The Princeton faculty in behavioral science regularly are called on to share their expertise with national and international organizations, including the U.S. Department of Health and Human Services, the Department of the Treasury, the Department of Agriculture, the Consumer Financial Protection Bureau, the Federal Reserve Board, the FBI, the CIA, the White House and the World Bank.
Eldar Shafir, the William Stewart Tod Professor of Psychology and Public Affairs, will serve as the center's first director. A Princeton faculty member since 1989, he studies how people make judgments in situations of conflict and uncertainty, focusing in particular on decision making in the context of poverty. He was a member of President Barack Obama's Advisory Council on Financial Capability and is the co-author of the 2013 book "Scarcity: Why Having Too Little Means So Much."
Rouse said the center has the potential to generate new collaborations with outside initiatives like ideas42, a social science research and development lab co-founded by Shafir. The lab seeks behaviorally informed solutions to such problems as energy consumption and health care coverage in the United States, financial access for the poor, lending practices in developing countries, and educational opportunities in low-income communities.
While Kahneman's work inspired that of Shafir and others associated with the new center, it was Treisman's research that first captured the attention of the donor.
"I first learned about Anne Treisman's work in the 1970s, and was deeply impressed with her insights on how attention shapes perception and psycholinguistics," said the donor, who has a longtime personal interest in psychology and advanced degrees in the field as well as a successful career in the financial sector. "Professor Kahneman's groundbreaking work has provided us with a greater understanding of how human behavior influences economics and the financial markets. It raised the recognition of the importance of psychology within the social sciences. I'm thrilled with the opportunity to honor these two outstanding Princeton faculty members, and I look forward to this center's contributions to clarifying issues such as income inequality and clashes between cultures."
Kahneman and Treisman, who are husband and wife, said they are honored that the center has been named for them.
"I find deep satisfaction in the idea of a continuing connection with Princeton through the center," Treisman said.

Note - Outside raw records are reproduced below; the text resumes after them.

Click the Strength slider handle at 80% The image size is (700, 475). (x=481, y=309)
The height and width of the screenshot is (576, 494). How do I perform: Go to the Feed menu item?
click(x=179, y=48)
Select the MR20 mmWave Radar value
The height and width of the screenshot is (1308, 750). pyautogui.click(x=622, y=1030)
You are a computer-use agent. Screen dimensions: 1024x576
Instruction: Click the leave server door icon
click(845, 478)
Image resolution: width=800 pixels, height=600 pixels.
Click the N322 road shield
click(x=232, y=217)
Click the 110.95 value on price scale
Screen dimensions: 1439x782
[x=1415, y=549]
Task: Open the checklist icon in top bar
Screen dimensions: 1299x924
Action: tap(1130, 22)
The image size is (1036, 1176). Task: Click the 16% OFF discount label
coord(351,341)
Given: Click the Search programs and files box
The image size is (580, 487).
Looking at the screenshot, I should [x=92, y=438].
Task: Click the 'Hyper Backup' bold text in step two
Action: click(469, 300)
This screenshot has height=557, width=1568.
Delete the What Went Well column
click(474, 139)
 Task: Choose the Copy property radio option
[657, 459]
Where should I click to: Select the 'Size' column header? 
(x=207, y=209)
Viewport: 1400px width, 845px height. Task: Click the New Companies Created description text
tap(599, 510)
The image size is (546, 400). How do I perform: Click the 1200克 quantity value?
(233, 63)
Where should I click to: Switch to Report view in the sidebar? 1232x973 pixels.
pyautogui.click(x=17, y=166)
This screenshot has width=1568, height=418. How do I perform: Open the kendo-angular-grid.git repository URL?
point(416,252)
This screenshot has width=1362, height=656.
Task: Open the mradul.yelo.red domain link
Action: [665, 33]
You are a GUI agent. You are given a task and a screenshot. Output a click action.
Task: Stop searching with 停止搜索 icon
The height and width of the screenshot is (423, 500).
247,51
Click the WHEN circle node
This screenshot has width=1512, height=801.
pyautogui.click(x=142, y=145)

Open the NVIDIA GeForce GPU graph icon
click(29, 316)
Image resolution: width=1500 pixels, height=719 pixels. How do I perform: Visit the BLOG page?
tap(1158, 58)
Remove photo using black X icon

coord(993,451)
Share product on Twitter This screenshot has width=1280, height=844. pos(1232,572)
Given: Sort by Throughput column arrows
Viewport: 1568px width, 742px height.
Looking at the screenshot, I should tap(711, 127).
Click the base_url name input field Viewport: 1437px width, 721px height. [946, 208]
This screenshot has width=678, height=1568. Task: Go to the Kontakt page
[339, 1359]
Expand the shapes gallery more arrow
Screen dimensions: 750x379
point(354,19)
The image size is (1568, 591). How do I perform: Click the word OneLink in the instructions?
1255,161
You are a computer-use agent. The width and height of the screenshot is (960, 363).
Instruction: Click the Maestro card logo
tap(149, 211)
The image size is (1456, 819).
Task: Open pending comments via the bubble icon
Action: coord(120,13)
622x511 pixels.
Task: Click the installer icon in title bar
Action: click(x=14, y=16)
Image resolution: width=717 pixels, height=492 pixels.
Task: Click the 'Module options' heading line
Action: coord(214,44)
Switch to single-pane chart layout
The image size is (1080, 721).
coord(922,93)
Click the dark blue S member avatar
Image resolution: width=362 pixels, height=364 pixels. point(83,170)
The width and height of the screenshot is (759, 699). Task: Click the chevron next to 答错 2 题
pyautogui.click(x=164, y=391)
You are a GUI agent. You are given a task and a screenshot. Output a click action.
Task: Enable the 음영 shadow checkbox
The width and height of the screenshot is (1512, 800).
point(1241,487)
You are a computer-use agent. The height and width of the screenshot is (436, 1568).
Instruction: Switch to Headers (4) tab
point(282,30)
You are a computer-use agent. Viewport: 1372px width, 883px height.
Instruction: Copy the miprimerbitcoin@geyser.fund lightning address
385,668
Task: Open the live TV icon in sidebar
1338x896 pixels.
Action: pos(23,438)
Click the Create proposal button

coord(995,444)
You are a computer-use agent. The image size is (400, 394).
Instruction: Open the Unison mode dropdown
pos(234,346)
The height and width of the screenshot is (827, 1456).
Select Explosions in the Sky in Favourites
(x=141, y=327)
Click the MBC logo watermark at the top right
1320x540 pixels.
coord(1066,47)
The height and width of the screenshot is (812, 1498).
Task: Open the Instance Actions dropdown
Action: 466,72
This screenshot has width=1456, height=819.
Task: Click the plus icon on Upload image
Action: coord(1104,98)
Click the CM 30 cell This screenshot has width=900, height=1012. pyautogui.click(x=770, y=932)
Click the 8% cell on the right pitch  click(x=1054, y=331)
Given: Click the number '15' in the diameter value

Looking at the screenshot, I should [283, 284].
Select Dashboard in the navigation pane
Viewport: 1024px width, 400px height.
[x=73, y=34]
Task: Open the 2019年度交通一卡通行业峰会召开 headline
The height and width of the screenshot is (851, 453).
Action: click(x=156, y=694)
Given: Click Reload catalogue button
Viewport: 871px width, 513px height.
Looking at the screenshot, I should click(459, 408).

Kahneman added, "I am confident that great things will be accomplished in the center, and personally gratified that Anne and I are joined in its name."
Treisman, who has made major contributions to the understanding of attention and perception in her exploration of how brains build meaningful images from visual information, joined the faculty in 1993 and transferred to emeritus status in 2010. She received the National Medal of Science, the nation's highest scientific honor, in 2013. She also has earned the Warren Medal of the Society of Experimental Psychologists, the Grawemeyer Award in Psychology, the Cognitive Neuroscience Society's George A. Miller Award and the Golden Brain Award from the Minerva Foundation.
A faculty member at Princeton from 1993 until his transfer to emeritus status in 2007, Kahneman has received numerous awards in addition to the Nobel Prize, including the Presidential Medal of Freedom in 2013, the Hilgard Award for Lifetime Contribution to General Psychology and the Warren Medal of the Society of Experimental Psychologists. In 2011, he was named a distinguished fellow of the American Economic Association, and the American Psychological Association recognized him with its Lifetime Contribution Award in 2007.